═════ DATA SECTION

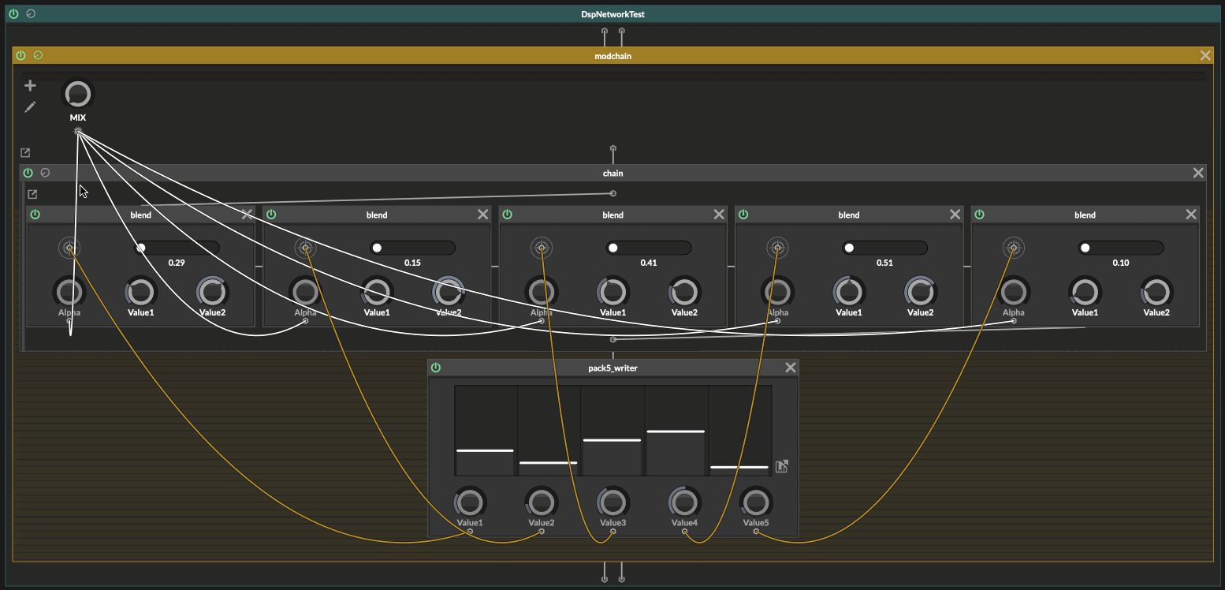Screen dimensions: 1225x590
Task: Click the pop-out icon inside the chain container
Action: 32,194
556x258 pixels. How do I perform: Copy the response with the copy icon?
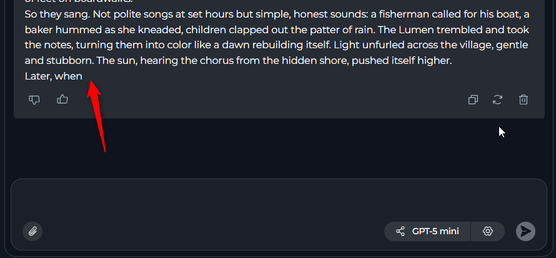(x=474, y=99)

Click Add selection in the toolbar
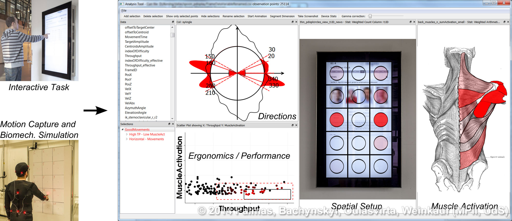pos(132,16)
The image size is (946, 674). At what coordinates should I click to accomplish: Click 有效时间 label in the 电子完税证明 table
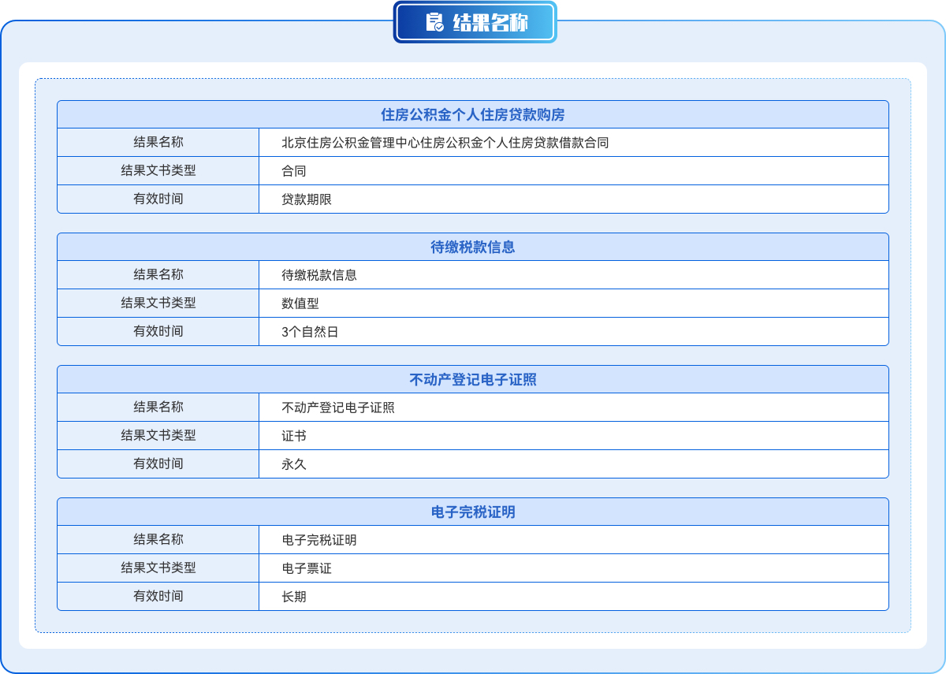[x=158, y=597]
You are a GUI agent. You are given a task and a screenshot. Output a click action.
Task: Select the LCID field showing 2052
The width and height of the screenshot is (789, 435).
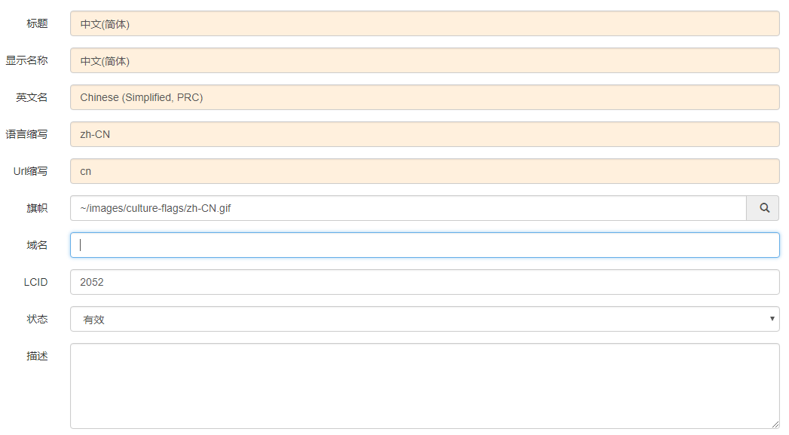point(425,282)
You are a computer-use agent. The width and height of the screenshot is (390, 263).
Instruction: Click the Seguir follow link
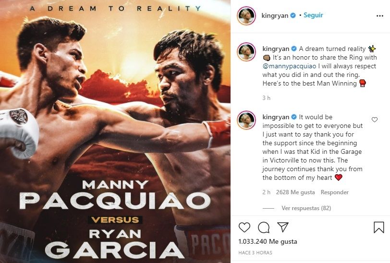coord(313,15)
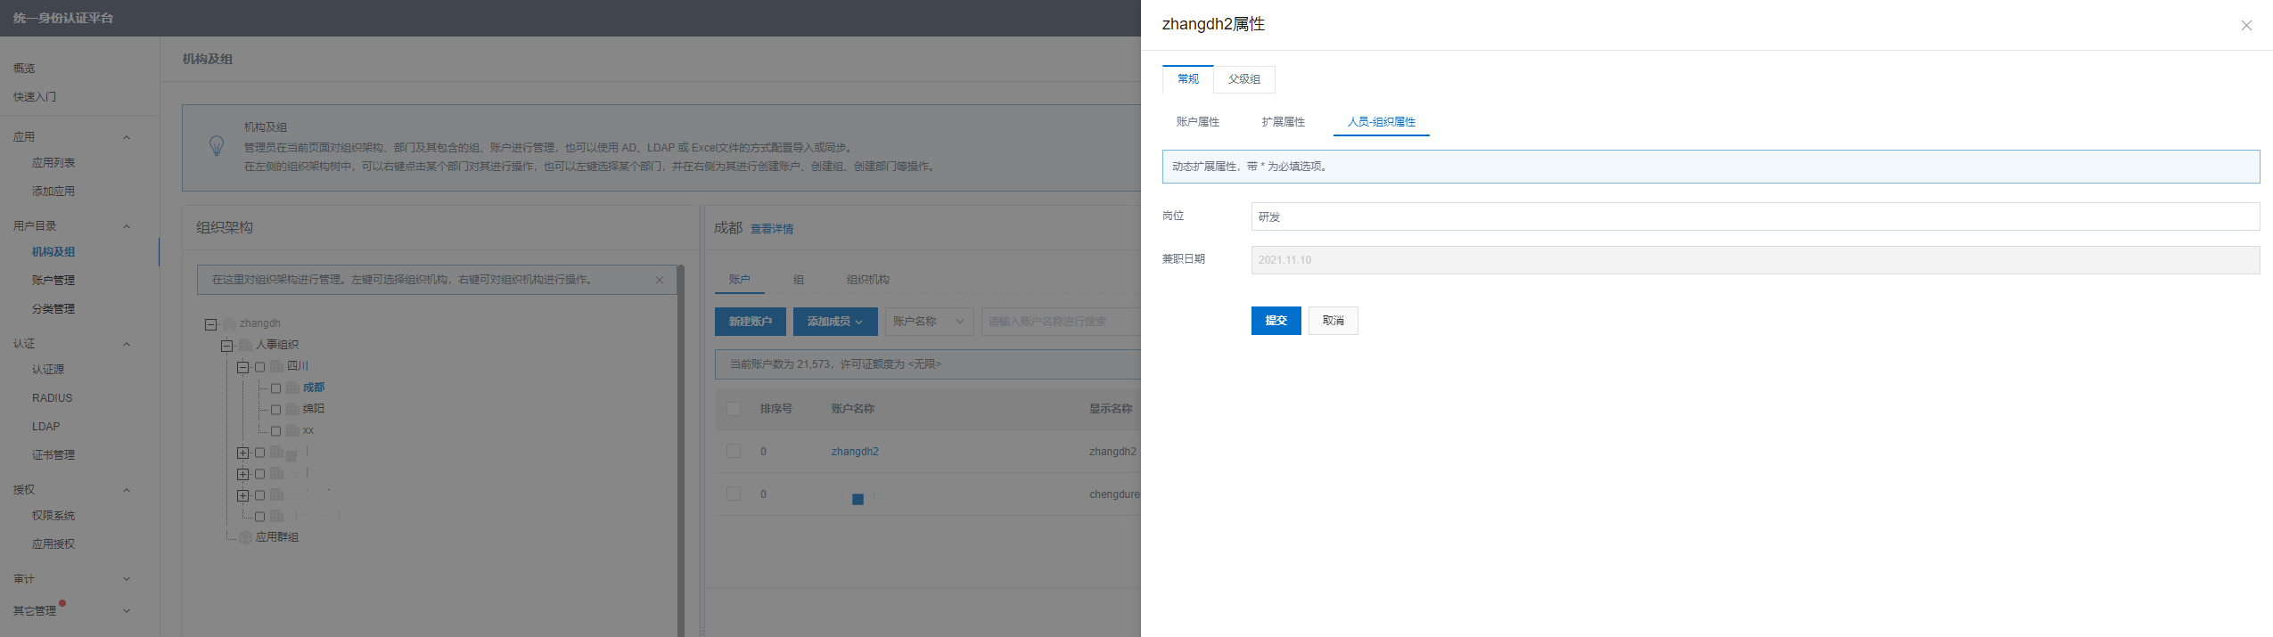
Task: Collapse the 应用 sidebar section
Action: coord(126,137)
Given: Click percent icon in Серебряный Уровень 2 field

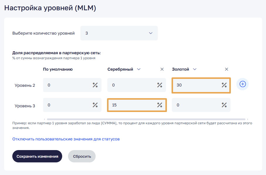Looking at the screenshot, I should coord(160,85).
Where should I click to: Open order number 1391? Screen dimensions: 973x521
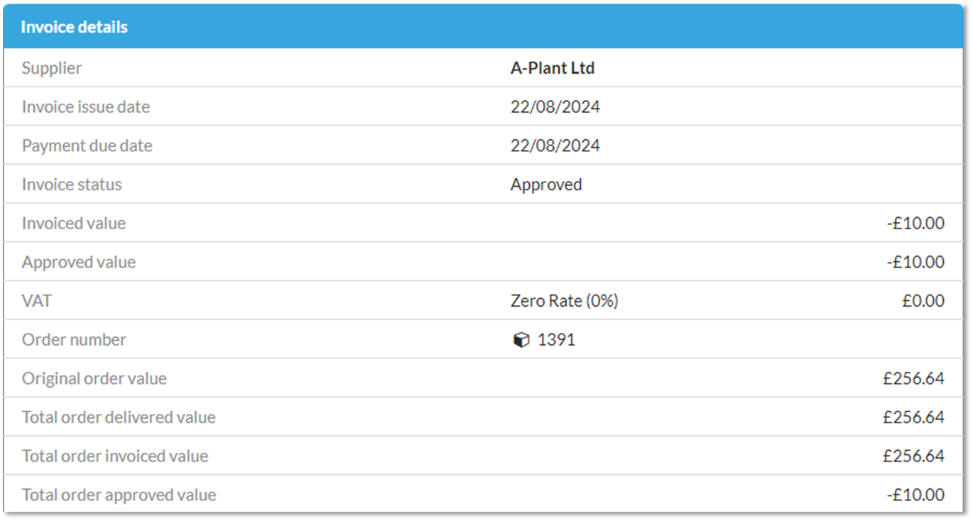556,340
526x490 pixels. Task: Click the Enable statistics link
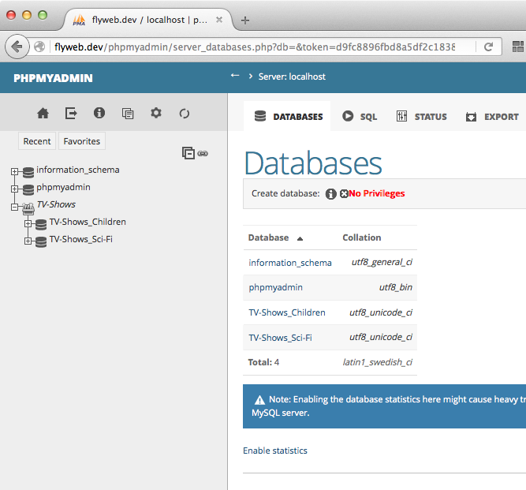[274, 451]
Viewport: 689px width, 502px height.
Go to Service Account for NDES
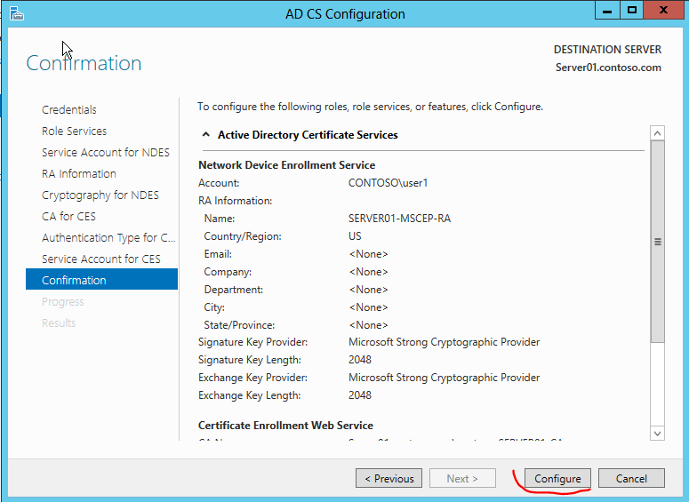coord(105,152)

══════════

> _ASSIGNED TASK_: Only lines containing the string "agent" are needed. Pull each of them out of the records above.

> _RESPONSE AREA_:
You are a GUI agent. You are given a task and a screenshot. Output a click action.
You are a computer-use agent. The width and height of the screenshot is (390, 263).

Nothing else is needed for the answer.